QU’Y A-T-IL DE PLUS TRISTE QU’UN TRAIN ?


Titre: Signes, étoiles et triangles.

(format:30×180)

Exposition collective au Mémorial du Struthof.

http://www.struthof.fr/fr/actualites/fiche/exposition-quy-a-t-il-de-plus-triste-quun-train/

Regard de quatre artistes européens sur la déportation.

Deborah Edwards (peintre).  Anglaise

Lola Granell (peintre-plasticienne).  Espagnole

Paolo Jamoletti.  (documentariste).  Italien

Didier Lemarchand. (photographe).  Français

 

Signes, étoiles et Triangles.

Kobayashi Issa 1763-1828    Haïku. « Dans ce monde nous marchons sur le toit de l’enfer en regardant les fleurs ».

Le nazisme, en organisant la déportation a aussi créé un type d’organisation qui encore aujourd’hui nous interpelle.

Depuis le transport, dans les conditions inhumaines que nous connaissons par des témoignages divers, à l’élimination, en passant par l’organisation des camps : nourriture, vêtements, classification des affaires personnelles des arrivants, travail, mort et organisation de leur disparition, rien n’était laissé au hasard, dans un but d’efficacité et d’humiliation qui dépasse tout ce que l’humanité avait connu avant cette période. 

Plus d’affaires personnelles, passeports, cartes d’identité et autres papiers qui nous permettent de nous identifier dans des circonstances normales. A la place, triangles, étoiles, tatouages étaient utilisés pour indiquer la provenance et l’appartenance, pour que tout soit exposé à tous. Dans le cas de multi-appartenances (par exemple politique et homosexuel), cela donnait lieu à des combinatoires redoutables.

Le svastika, devenue la croix gammée, était avant tout un symbole antique qui nous arrive de la Mésopotamie et qui était aussi un signe de bonheur.
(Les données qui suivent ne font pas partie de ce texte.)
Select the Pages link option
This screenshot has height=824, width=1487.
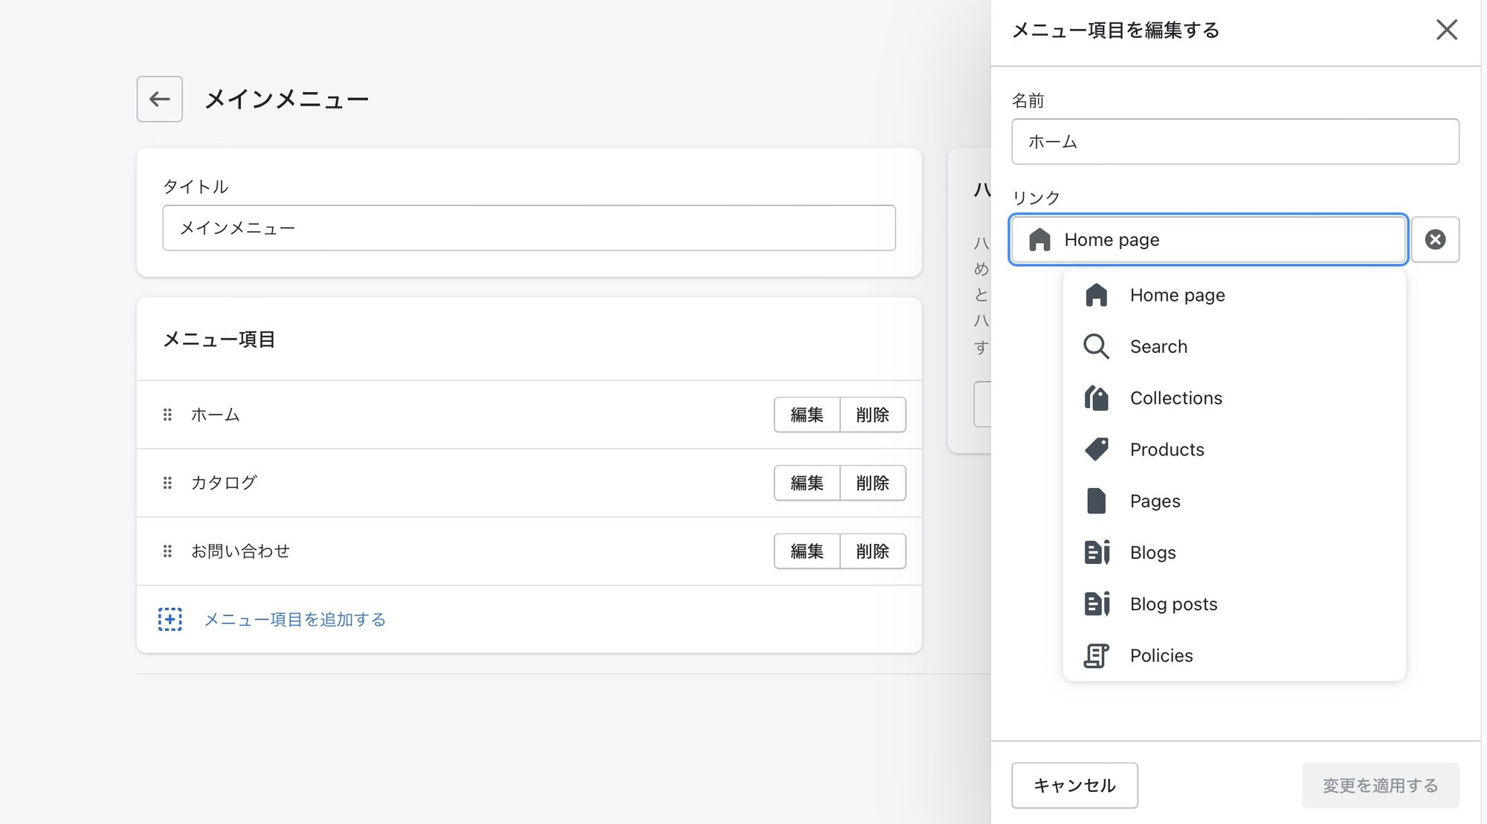(x=1155, y=502)
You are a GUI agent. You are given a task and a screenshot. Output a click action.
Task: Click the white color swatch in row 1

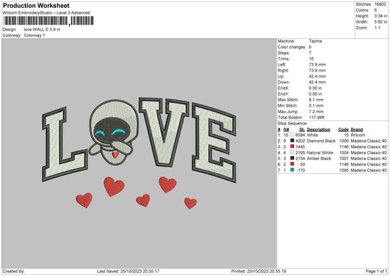[293, 135]
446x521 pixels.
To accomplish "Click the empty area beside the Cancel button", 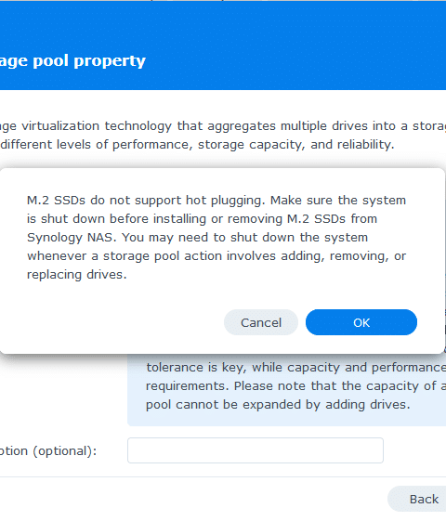I will pyautogui.click(x=123, y=322).
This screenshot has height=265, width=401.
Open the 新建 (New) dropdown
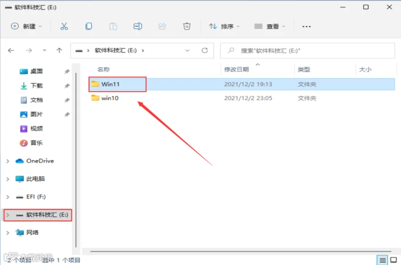click(26, 26)
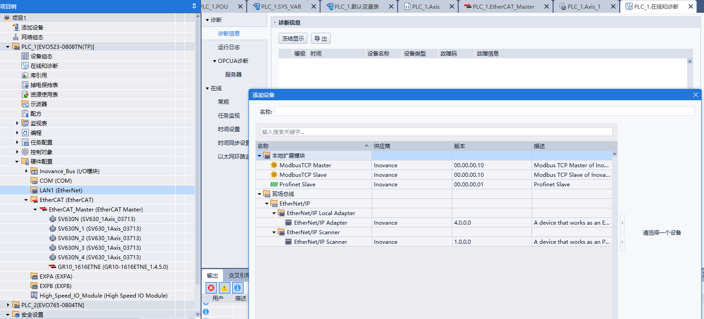Viewport: 704px width, 319px height.
Task: Focus the device search keyword field
Action: (x=436, y=132)
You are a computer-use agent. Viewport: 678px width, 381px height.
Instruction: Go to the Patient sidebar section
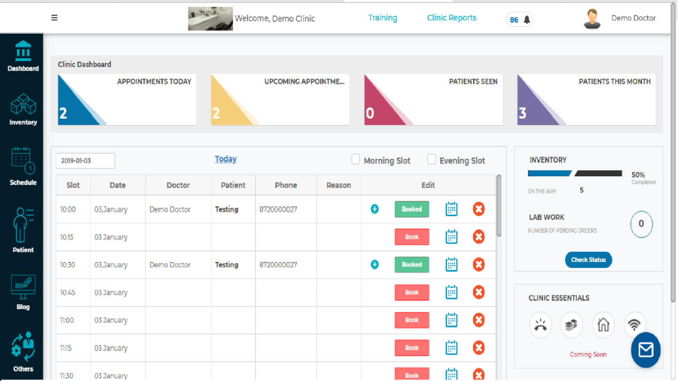tap(23, 230)
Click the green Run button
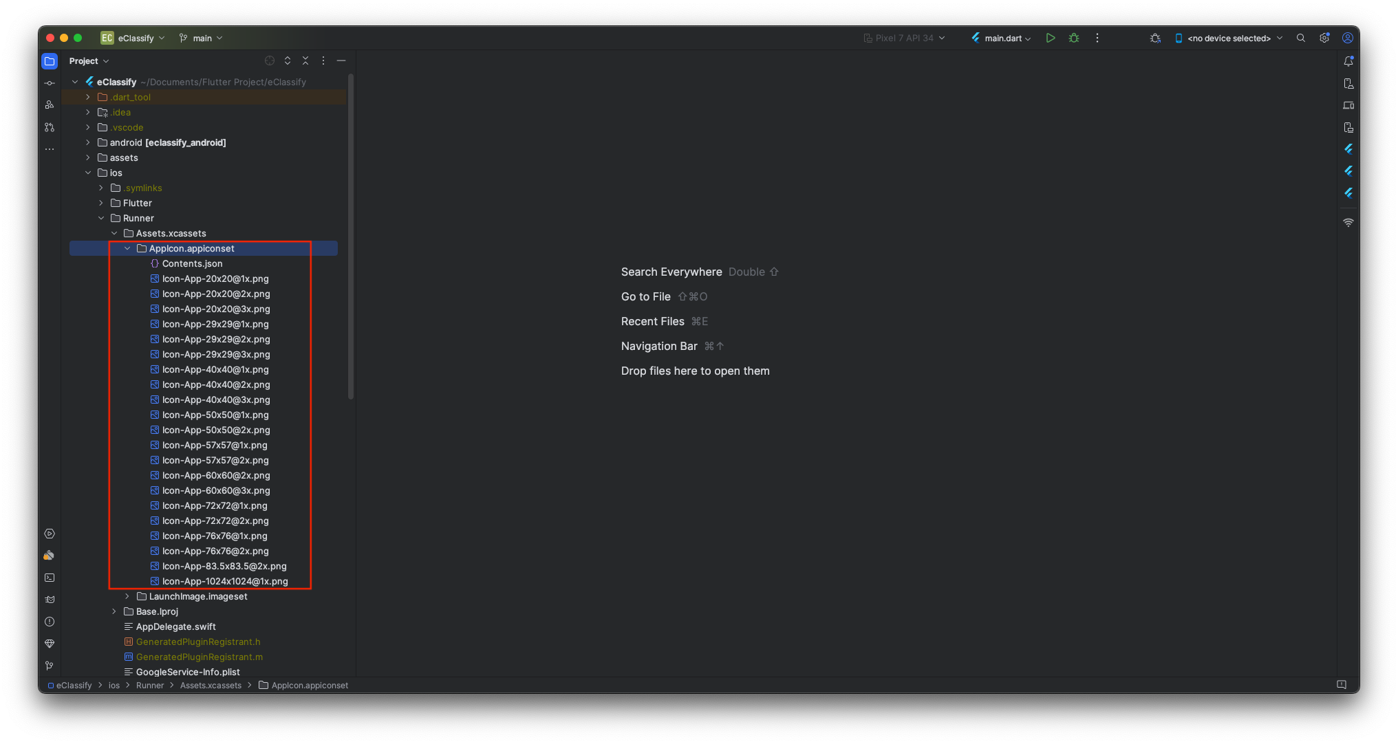The width and height of the screenshot is (1398, 744). pyautogui.click(x=1050, y=38)
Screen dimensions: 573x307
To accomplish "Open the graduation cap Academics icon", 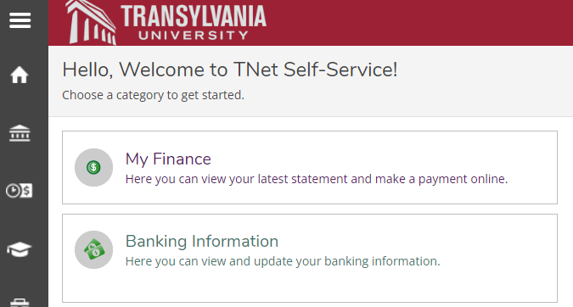I will [19, 249].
Dans un article paru le 19 janvier 2016 le journal « Le Monde », nous apprend que le Japon envisage de faire disparaitre les svastikas de l’espace public parce que ce signe choque les touristes. Cependant, il s’agit plutôt, pour les japonais, d’un signe bouddhiste qui symbolise l’énergie, l’amour, la sagesse et la compassion. Il faut préciser que le signe n’est pas orienté de la même manière pour les nazis, qui l’orientent vers la droite, et dans les pays asiatiques où il est orienté vers la gauche.    
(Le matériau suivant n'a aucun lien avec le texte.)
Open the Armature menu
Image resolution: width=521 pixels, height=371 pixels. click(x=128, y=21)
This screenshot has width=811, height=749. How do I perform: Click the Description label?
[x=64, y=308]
Les croix cousues sur le dos des vestes des déportés, vues dans les vitrines du musée au Struthof, les désignant comme autant de cibles faciles, m’ont beaucoup interpellée.  Les mélanger aux signes nazis en voie de décomposition, mais qui peuvent toujours se recomposer, est une façon d’alerter sur les tentations totalitaires actuelles, tout en se référant à cette période noire de l’histoire. Les tentations de ce genre ne sont pas complètement disparues.

Des questions d’ordre plus personnel m’ont traversé l’esprit en visitant ce camp, qui était une ancienne station de ski, et qui surplombe un très beau paysage montagneux.

Le froid, la neige, la faim, l’uniforme qui n’est pas chaud, les chaussures inconfortables pour marcher et travailler, les travaux forcés, les humiliations quotidiennes. Comment ont-ils fait pour supporter çà des années durant ? Ce sujet nous questionne aussi sur l’inhumanité de l’humanité. Ce sont des personnes qui étaient derrière cette machine.  L’horreur fera-t-elle toujours partie du genre humain ? Que signifie une minute de silence dans cet univers de peur et menaçant ? Comment en parler, comment le montrer, comment transmettre ?

Au-delà de réponses déjà connues par le travail des historiens sur cette organisation de travail et de mort, il me revient sans cesse des questions non résolues.